Page last updated at 14:41 GMT, Tuesday, 27 May 2008 15:41 UK

US consumer mood at 16-year low

Shoppers in New York
Consumers are worried about the state of the US economy

Confidence among US consumers hit its lowest level for 16 years in May, according to the Conference Board.

The research body's Consumer Confidence Index fell to a level of 57.2 in May, down from April's figure of 62.8.

The Conference Board blamed the pessimism on the short-term outlook for the US economy as well as weakening business and job conditions.

The figures tell a similar story to the University of Michigan's Index, which hit a 28-year low in May.

"There is a fear the economy is in a recession or going into one and people may find their jobs in jeopardy," said David Coard from the Williams Capital Group in New York.

"When you talk to people on the street they seem to be really being squeezed at the pump and the supermarket while their income isn't keeping up."

Turnaround unlikely

The Conference Board also issued pessimistic forecasts for the coming months.
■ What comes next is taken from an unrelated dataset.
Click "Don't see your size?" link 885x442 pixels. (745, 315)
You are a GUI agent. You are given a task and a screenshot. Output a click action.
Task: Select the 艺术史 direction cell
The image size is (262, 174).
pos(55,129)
"Consumers' inflation expectations, fuelled by increasing prices at the pump, are now at an all-time high and are likely to rise further in the months ahead," said Lynn Franco, director of the Conference Board Consumer Research Center.

"As for the short-term outlook, the Expectations Index suggests little likelihood of a turnaround in the immediate months ahead."

The index is based on responses from 5,000 US households.

It has plunged since last July, when it stood at 111.9.

Since then, the housing slump and rising prices for food and fuel have taken their toll on the mood among consumers.

The figures are closely watched because consumer spending accounts for two-thirds of all economic activity in the US.